Data to use:
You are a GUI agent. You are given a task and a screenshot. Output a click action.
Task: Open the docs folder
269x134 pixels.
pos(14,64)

==

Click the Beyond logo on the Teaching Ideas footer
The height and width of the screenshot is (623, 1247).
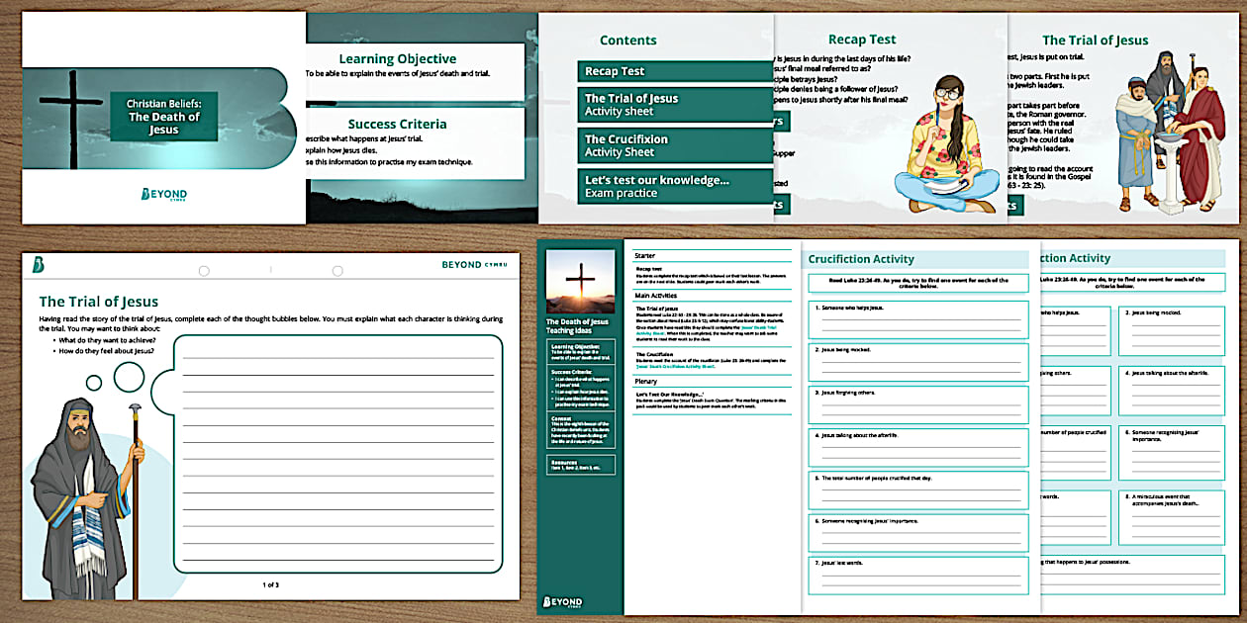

* * *

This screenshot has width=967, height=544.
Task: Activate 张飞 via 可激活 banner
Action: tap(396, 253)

Short task:
Tally the lines of the material that contain the string "width", with case counting: how many are there? Reply with the number alone.

Response to the exercise:
2